Hice grandes esfuerzos por abrir los ojos, por emitir sonidos, por mover mi cuerpo, y, de pronto se obró el milagro: moví mi brazo izquierdo y lo llevé hasta la cara de aquella mujer. Abrí los ojos y conseguí ver una imagen diluida de su rostro.
La conmoción fue grande en el hospital. Decenas de médicos y enfermeras acudieron a la habitación. La mujer del hielo había despertado de su largo letargo. Quería hablar, pero mi garganta estaba atrofiada y ocupada por un tubo. Movía mi mano izquierda en el aire y parpadeaba intentando hacerme entender. Repentinamente fui consciente de otra realidad: mis piernas habían desaparecido, ya no estaban, y todo el lado derecho de mi cuerpo estaba totalmente inerte. Empecé a hacer grandes aspavientos y conseguí quitarme algunos cables. Los médicos hablaban en su lenguaje técnico a mi alrededor, pero, por algún motivo desconocido, yo les entendía perfectamente.

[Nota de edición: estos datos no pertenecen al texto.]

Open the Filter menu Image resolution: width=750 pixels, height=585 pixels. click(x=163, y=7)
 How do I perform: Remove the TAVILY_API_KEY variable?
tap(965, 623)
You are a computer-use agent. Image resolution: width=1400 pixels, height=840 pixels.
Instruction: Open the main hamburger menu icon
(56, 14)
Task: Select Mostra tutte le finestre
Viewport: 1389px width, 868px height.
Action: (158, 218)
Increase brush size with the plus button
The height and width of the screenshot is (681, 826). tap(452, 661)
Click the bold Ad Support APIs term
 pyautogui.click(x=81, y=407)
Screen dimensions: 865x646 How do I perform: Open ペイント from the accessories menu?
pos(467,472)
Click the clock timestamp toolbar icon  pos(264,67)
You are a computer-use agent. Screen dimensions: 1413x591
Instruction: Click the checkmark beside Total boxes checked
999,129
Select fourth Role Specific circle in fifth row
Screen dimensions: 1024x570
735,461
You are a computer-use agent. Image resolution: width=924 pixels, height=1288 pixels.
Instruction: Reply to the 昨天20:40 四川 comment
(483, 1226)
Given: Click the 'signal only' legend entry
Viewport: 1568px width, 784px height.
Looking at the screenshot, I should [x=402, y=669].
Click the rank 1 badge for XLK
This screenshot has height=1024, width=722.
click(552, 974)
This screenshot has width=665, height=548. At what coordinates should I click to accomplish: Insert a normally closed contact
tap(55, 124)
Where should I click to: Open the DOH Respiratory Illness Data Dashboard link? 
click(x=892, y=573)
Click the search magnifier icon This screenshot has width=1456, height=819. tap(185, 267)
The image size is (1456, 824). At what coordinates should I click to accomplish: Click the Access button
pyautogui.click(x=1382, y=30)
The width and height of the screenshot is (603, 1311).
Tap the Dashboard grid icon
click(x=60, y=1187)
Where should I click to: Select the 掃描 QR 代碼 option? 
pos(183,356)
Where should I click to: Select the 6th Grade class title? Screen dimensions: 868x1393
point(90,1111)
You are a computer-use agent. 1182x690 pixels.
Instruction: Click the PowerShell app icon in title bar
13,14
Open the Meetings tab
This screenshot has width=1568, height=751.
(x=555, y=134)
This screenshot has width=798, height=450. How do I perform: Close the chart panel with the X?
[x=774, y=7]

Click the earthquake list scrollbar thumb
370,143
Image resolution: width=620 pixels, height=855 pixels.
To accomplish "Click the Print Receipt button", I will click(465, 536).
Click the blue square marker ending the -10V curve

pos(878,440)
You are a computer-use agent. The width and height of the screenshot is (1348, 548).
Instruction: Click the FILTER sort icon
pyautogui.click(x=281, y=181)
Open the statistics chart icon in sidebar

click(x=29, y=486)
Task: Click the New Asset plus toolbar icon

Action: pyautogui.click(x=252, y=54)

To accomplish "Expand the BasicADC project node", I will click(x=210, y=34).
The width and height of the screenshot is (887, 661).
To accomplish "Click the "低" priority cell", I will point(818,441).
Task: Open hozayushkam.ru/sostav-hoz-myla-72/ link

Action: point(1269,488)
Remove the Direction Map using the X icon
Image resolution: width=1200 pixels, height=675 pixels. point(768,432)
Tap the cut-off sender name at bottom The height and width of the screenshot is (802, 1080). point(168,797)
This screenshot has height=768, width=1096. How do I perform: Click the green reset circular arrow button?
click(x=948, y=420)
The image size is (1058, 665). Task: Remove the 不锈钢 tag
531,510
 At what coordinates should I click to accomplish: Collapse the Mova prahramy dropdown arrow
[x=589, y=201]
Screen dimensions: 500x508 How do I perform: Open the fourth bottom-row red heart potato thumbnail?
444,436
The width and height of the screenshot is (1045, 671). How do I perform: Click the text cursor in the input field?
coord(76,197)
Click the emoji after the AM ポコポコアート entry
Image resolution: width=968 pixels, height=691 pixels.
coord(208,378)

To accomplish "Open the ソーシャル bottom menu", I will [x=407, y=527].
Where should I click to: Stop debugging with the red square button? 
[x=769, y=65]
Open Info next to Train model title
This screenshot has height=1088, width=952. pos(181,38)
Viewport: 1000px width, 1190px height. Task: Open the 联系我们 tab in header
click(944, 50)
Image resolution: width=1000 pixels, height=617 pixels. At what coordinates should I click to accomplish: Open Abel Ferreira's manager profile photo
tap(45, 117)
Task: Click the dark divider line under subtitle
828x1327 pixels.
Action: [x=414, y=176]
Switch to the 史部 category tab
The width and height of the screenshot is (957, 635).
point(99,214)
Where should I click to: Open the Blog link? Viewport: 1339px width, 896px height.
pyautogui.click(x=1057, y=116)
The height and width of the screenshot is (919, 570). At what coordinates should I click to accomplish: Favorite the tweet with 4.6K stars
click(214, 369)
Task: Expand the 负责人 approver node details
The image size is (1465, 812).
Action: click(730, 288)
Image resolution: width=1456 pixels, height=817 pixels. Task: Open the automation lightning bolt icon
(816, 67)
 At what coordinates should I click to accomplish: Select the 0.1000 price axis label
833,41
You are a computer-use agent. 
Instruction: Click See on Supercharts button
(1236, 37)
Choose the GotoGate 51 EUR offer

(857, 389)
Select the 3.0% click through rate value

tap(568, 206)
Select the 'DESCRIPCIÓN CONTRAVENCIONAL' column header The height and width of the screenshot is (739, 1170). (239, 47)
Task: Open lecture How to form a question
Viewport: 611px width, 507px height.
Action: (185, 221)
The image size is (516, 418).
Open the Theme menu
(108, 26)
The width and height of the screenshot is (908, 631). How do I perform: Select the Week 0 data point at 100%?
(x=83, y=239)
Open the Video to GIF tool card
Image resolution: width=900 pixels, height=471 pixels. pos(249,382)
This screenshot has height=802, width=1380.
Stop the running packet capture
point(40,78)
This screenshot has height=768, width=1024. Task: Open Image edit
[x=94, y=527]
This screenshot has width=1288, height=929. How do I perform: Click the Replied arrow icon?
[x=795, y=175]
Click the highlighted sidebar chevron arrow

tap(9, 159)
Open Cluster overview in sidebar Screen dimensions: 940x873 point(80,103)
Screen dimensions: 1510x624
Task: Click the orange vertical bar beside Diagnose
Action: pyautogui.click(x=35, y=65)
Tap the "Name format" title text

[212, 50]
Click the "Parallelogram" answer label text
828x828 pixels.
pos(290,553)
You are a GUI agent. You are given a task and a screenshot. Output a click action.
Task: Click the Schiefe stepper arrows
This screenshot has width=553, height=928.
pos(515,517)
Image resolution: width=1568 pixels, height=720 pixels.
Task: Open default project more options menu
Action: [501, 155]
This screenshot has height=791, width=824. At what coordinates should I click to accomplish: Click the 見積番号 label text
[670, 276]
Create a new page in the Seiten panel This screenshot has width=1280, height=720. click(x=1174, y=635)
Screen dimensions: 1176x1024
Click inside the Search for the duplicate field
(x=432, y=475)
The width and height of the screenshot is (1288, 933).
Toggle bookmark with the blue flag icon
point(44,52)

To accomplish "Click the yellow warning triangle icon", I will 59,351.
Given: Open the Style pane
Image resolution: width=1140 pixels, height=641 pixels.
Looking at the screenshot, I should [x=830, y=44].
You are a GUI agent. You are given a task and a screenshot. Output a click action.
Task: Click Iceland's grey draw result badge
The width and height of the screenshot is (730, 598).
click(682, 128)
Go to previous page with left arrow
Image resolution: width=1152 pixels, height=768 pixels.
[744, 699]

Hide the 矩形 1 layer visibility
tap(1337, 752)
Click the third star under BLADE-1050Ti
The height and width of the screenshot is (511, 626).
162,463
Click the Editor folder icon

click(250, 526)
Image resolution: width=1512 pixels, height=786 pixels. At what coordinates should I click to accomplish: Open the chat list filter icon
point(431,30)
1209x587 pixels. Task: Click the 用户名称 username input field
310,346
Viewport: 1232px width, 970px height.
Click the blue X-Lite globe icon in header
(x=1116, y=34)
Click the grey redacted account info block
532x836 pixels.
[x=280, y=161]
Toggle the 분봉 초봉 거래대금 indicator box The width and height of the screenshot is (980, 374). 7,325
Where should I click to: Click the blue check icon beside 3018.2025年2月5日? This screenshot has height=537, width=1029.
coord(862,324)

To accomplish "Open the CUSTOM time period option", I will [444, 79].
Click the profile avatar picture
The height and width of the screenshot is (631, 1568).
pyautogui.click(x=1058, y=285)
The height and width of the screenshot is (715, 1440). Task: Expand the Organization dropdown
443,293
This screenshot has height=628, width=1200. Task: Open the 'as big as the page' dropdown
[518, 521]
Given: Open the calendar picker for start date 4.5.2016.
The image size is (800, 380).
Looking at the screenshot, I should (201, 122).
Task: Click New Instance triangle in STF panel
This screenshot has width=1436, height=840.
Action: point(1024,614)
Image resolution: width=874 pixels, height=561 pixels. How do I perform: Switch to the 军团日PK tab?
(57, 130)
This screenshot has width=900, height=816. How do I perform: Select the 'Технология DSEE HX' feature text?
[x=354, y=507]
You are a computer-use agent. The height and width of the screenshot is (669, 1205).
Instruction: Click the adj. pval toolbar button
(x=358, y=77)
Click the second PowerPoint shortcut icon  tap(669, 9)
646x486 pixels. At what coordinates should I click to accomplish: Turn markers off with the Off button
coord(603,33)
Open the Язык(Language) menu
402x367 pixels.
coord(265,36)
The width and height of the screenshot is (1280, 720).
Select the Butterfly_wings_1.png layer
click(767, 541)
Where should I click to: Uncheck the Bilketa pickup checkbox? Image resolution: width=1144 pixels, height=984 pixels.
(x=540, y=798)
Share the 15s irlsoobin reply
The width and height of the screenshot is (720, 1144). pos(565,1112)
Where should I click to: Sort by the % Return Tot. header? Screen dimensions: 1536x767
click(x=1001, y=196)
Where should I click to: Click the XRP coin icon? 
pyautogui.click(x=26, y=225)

Durante varios días me hicieron todo tipo de pruebas y exámenes. Al final del día mamá Svetlana, la limpiadora, entraba a mi habitación con una sonrisa y se sentaba a mi lado para hablar un rato conmigo. Un día mi garganta fue capaz de emitir sonidos y en un lenguaje que para mí resultaba completamente extraño, ruso, conseguí mantener una fluida conversación con ella.
El neurólogo no daba crédito, era capaz de entender y hablar perfectamente en ruso y en húngaro, dos idiomas que desconocía. Hizo una prueba más, llamó a un residente, un turco; al principio me costó entenderle, pero tras unos minutos, estaba en agradable charla con él. Era increíble e inexplicable.
Hace unas semanas me han dado el alta y he vuelto a España, y me he traído con migo a Svetlana. He perdido mis piernas, la movilidad de mi brazo derecho y la visión de un ojo, pero, a cambio he recibido un don que nadie puede explicar. En pocos minutos soy capaz de entender cualquier lengua viva o muerta, y de hablarla con bastante corrección. También he desarrollado una capacidad especial para entender otros lenguajes, como la música, el lenguaje informático, el lenguaje de sordos, la telegrafía. Además mi cerebro, dañado por el golpe, es capaz de retener, archivar y explicar cualquier dato, soy como un gran ordenador viviente.
Nunca vi pasar mi vida en imágenes, ni vi la luz al final del túnel, porque nunca estuve cerca de la muerte, el hielo conservó mi cerebro dañado y le dio unas capacidades extraordinarias que me han proporcionado una nueva vida llena de posibilidades.